PROMPT →
Could you report every line from the entries that includes the word "width"?
--
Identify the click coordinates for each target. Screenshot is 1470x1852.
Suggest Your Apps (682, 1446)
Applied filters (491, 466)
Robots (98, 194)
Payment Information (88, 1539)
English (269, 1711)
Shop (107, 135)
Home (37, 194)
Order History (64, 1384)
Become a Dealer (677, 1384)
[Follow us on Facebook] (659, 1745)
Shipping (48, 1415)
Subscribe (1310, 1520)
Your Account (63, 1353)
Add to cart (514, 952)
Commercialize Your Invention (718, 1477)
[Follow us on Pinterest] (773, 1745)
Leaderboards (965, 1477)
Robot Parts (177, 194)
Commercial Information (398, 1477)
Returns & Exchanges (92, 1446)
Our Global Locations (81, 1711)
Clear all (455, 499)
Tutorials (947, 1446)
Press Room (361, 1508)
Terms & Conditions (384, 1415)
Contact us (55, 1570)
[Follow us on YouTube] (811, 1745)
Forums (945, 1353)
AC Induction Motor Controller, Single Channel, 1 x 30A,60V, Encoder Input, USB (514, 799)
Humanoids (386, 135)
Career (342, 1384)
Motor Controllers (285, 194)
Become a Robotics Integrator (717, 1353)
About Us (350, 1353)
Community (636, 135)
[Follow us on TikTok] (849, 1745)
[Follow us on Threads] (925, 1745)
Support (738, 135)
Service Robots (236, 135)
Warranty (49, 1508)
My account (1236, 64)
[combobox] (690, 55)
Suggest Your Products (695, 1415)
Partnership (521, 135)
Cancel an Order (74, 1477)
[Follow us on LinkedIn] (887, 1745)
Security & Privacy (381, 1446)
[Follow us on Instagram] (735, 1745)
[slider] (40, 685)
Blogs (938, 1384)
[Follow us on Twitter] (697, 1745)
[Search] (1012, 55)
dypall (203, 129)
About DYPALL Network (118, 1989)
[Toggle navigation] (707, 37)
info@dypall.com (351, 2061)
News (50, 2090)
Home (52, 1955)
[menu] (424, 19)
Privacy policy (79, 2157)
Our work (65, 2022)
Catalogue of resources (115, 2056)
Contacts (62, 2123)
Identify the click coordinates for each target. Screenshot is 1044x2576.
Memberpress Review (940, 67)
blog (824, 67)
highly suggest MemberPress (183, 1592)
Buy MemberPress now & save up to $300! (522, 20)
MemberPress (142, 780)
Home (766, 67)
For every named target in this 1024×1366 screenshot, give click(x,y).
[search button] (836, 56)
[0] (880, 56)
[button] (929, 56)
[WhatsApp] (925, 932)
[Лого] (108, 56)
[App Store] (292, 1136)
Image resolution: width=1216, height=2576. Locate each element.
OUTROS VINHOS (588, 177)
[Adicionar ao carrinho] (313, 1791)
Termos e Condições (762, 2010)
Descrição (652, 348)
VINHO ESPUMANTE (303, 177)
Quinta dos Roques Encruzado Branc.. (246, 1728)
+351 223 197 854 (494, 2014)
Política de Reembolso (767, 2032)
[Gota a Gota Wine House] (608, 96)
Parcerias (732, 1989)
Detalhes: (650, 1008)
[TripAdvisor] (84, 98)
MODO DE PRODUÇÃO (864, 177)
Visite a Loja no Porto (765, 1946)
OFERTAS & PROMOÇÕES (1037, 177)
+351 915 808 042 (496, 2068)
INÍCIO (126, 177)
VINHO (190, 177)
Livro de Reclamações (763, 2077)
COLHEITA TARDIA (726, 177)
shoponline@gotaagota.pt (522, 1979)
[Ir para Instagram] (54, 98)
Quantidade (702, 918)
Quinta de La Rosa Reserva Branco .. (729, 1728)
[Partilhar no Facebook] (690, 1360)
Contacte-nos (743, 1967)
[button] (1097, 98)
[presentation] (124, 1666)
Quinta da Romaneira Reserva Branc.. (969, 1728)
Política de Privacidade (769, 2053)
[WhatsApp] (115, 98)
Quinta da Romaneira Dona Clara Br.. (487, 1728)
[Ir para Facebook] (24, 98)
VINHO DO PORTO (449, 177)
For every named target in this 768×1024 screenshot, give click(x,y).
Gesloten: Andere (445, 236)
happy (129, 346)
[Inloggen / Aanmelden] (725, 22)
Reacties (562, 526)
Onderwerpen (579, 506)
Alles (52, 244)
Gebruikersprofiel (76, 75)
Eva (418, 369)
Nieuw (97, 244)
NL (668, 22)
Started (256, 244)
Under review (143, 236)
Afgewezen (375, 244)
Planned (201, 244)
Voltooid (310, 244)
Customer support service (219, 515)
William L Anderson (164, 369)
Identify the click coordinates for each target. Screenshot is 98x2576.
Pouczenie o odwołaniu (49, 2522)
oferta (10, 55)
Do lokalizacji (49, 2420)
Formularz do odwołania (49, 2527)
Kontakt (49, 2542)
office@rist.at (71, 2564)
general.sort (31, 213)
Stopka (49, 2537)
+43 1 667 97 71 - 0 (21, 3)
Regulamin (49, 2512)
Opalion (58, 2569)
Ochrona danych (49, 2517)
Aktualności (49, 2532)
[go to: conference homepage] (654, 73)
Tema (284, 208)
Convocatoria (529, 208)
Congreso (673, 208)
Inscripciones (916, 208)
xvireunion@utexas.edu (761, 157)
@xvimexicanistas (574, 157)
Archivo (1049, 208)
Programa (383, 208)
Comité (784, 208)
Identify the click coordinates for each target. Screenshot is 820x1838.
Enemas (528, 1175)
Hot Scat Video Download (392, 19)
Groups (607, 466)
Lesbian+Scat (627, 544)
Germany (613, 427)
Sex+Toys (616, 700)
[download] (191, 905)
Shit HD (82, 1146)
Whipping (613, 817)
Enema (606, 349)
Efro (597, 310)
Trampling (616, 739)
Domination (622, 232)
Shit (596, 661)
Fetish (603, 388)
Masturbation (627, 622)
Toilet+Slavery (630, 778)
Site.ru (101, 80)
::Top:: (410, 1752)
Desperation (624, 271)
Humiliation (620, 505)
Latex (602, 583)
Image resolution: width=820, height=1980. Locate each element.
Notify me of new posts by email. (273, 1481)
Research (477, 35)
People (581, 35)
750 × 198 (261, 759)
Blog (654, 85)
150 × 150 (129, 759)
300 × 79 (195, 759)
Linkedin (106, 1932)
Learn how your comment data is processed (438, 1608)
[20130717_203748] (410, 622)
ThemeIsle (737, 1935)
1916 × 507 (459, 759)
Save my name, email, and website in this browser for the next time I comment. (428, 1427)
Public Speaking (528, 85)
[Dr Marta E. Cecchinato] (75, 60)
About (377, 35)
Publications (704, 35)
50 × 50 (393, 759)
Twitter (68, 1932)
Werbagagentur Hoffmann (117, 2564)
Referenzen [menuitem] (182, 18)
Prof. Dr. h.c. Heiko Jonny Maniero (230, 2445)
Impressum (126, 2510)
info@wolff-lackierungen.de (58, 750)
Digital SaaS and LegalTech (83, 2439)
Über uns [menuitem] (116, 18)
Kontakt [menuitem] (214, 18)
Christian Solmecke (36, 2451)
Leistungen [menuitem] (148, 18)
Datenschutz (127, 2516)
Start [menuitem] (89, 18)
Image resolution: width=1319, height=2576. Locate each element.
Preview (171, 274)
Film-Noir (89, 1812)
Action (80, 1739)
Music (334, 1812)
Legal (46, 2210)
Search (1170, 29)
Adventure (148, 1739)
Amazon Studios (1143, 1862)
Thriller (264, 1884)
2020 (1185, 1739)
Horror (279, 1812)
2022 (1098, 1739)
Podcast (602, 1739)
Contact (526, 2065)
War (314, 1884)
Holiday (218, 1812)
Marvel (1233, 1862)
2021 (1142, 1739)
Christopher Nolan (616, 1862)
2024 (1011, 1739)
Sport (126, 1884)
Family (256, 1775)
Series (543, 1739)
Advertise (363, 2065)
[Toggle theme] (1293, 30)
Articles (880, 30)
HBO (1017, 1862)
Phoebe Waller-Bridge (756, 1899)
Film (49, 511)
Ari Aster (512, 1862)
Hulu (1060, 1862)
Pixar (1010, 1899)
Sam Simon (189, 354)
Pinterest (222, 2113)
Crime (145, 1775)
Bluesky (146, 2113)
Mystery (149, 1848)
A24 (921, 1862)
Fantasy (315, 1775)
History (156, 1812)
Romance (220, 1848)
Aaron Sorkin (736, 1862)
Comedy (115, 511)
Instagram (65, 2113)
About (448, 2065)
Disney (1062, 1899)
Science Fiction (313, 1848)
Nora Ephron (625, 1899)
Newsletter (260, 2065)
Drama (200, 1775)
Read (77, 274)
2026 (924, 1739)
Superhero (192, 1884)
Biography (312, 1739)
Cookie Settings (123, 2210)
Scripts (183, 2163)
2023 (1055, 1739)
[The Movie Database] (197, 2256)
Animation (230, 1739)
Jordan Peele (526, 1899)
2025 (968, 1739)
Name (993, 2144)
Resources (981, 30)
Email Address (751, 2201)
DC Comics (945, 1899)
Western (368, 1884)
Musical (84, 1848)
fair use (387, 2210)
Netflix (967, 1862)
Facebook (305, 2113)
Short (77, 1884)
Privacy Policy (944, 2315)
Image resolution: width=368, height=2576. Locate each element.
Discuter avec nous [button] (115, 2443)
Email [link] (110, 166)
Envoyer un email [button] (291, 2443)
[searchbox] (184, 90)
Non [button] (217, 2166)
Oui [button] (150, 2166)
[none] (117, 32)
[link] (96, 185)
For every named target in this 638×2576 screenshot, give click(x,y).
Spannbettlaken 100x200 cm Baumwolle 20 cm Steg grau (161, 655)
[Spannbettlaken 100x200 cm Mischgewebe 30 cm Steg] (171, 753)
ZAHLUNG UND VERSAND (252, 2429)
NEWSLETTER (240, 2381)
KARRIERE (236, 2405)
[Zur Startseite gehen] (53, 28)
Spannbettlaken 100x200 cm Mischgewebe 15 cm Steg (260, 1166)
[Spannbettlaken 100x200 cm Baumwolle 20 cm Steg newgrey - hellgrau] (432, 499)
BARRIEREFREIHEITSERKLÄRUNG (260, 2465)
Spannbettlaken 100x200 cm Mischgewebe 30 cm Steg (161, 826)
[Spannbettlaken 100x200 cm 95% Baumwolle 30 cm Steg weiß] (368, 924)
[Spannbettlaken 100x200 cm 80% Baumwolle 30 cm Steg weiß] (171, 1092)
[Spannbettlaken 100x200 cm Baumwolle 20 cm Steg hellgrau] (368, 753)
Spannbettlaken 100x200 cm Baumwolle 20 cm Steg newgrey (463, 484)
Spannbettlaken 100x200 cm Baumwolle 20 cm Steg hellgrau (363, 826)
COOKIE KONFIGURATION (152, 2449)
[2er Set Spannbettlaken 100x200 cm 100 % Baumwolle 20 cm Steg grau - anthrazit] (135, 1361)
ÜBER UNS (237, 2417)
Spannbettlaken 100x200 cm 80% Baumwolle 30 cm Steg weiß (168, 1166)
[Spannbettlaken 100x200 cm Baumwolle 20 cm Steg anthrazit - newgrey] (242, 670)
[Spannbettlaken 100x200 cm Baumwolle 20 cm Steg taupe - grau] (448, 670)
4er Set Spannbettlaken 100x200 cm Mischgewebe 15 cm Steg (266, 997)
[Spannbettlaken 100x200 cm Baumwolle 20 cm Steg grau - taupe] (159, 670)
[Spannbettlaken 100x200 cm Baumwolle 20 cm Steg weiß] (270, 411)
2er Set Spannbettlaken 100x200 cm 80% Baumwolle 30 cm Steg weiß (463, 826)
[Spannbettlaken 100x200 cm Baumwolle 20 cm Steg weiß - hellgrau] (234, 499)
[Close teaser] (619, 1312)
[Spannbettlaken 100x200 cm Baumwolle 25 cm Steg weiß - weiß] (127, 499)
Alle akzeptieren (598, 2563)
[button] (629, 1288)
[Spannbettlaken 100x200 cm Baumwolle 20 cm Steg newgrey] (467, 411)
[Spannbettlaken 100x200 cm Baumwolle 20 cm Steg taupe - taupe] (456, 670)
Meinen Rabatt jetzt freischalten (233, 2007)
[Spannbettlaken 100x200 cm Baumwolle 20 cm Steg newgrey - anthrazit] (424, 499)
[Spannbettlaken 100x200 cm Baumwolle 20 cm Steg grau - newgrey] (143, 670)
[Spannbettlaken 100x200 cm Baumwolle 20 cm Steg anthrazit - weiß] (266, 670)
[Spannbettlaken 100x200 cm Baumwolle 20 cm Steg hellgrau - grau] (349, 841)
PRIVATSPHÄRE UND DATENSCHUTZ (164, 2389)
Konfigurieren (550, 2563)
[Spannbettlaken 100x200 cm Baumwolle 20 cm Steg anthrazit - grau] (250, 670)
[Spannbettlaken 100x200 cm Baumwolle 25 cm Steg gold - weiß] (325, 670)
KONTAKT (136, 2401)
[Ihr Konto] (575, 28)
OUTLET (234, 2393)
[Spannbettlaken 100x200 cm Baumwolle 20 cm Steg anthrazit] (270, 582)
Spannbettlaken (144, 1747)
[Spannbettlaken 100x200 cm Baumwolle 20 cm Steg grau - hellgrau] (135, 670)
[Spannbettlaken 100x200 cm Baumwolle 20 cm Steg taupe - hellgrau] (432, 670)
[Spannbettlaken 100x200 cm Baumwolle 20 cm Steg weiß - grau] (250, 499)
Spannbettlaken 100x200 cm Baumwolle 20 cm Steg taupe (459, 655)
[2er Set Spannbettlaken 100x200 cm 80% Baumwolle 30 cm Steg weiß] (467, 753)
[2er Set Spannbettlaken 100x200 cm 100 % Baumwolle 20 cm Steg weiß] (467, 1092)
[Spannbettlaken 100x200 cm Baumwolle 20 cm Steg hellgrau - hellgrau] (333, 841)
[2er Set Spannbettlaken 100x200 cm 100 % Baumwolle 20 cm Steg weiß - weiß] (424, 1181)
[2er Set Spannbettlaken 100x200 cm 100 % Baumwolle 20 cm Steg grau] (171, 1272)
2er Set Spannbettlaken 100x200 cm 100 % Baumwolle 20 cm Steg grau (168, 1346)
--
RESPONSE TO THIS EXERCISE →
Image resolution: width=1216, height=2576. Locate each element.
Image resolution: width=820, height=1980. Locate each element.
Image resolution: width=1319, height=2576. Locate each element.
Image resolution: width=368, height=2576. Locate each element.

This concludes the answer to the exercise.